The question that matters for public broadcasting isn’t whether the people who work there have personal politics. Everyone does. The question is whether the on-air product reflects those politics or works against them. The independent media-bias trackers that score sourcing balance and language framing have consistently put NPR’s news coverage closer to the center than essentially any cable network on either side. PBS NewsHour rates even more centrally. That doesn’t mean either is perfect. Cultural programming — feature stories, arts coverage, human-interest stuff — does skew toward an urban, educated, coastal sensibility, and that’s a real critique worth taking seriously. But news coverage and cultural programming aren’t the same thing, and the defunding push isn’t actually trying to fix the cultural-programming problem. It’s trying to get rid of the news.
What the attack is actually about
If the goal were better balance, the campaign would look completely different. It would push for more rural-station funding, expanded hiring in conservative regions, more programming time devoted to non-coastal stories. It would try to make public broadcasting better. Instead it’s trying to make it gone. Project 2025 — the Heritage Foundation policy roadmap the second Trump administration has been following closely — explicitly called for defunding both NPR and PBS. The May 2025 executive order followed it almost word for word.
What you lose, if this succeeds, is not NPR headquarters in Washington. NPR will survive on listener support and foundation money. The big metropolitan stations will be fine. What you lose is the system underneath. Local public radio in rural counties where it’s the only news. PBS Kids programs that demonstrably move the needle on early literacy for low-income children. Long-form investigative journalism that commercial outlets have spent two decades proving they won’t fund. State legislature coverage in places where no commercial newsroom exists. Documentary work that takes two years to make and doesn’t optimize for clicks.

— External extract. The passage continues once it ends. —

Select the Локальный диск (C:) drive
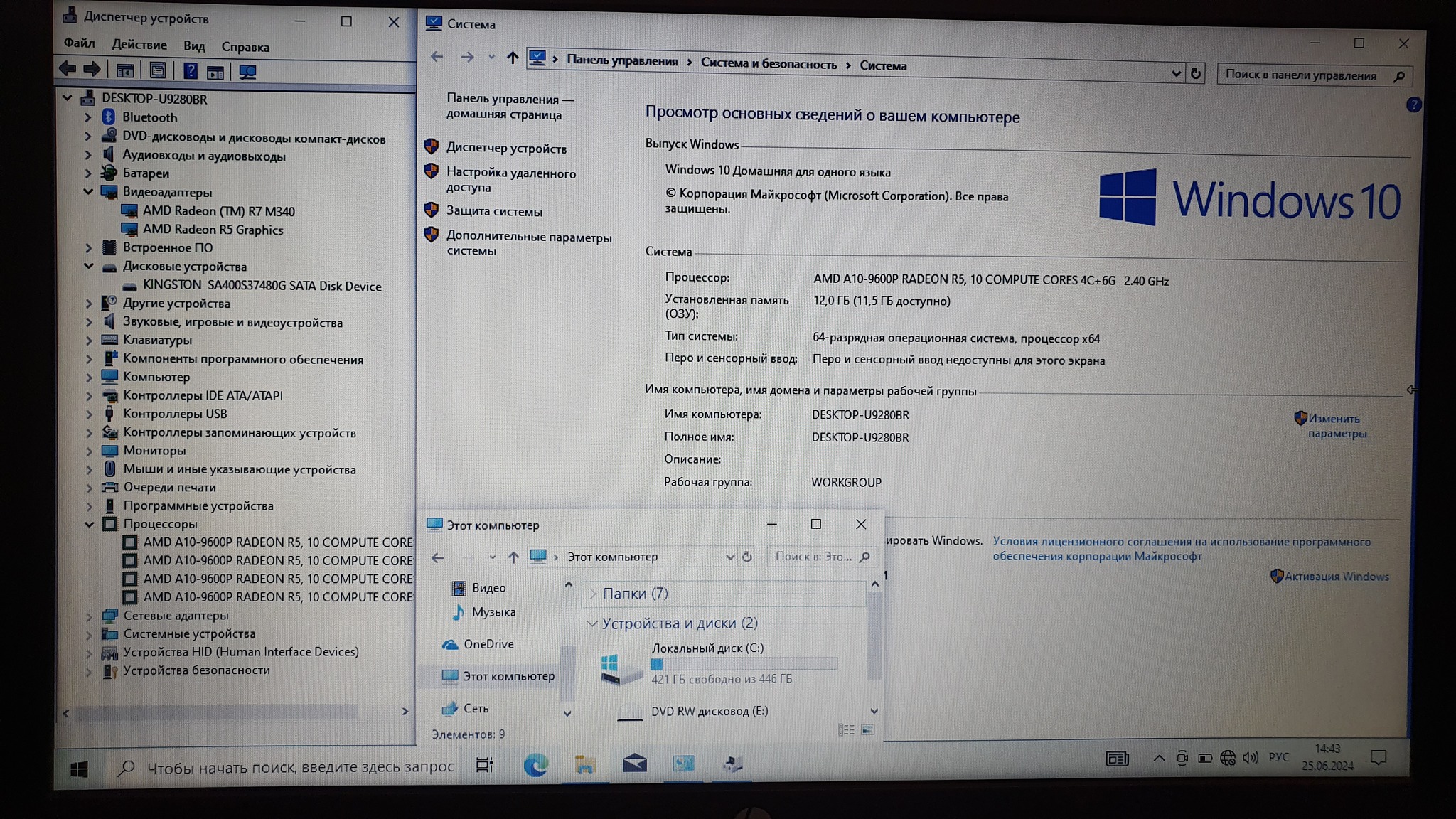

You also lose something subtler. Public broadcasting, by sitting mostly outside the rage-bait economy, has always sat slightly to the side of the cable-news fight. When everything else is incentivized to make you angry, NPR’s incentive is to keep you listening — which sounds like the same thing but isn’t, because the way you keep an NPR audience is to be reliable and reasonable, not to inflame. Removing that as an option leaves us with a media diet that’s nothing but the rage version. I don’t think that’s an accident. People who benefit from a tribally polarized electorate would rather not have a calm, fact-based broadcaster in the room.
I’m not naive about NPR. There are stories I think they handle poorly and tones I find tiring. I’d push for more genuine ideological diversity in cultural coverage tomorrow. But I can hold both of those criticisms and still notice that the people coming for it aren’t doing so to improve it. They’re doing so to be rid of a competing source of information that doesn’t reflect their preferred narrative. That’s not a debate about balance. That’s a different thing entirely.
The fight is in the courts right now. The March ruling helped. Congress’s appropriation cut is harder to unwind. The stations that have already laid off staff aren’t getting them back automatically. If you’ve been meaning to give to your local station, this is the moment. I gave to WNYC. Pick yours.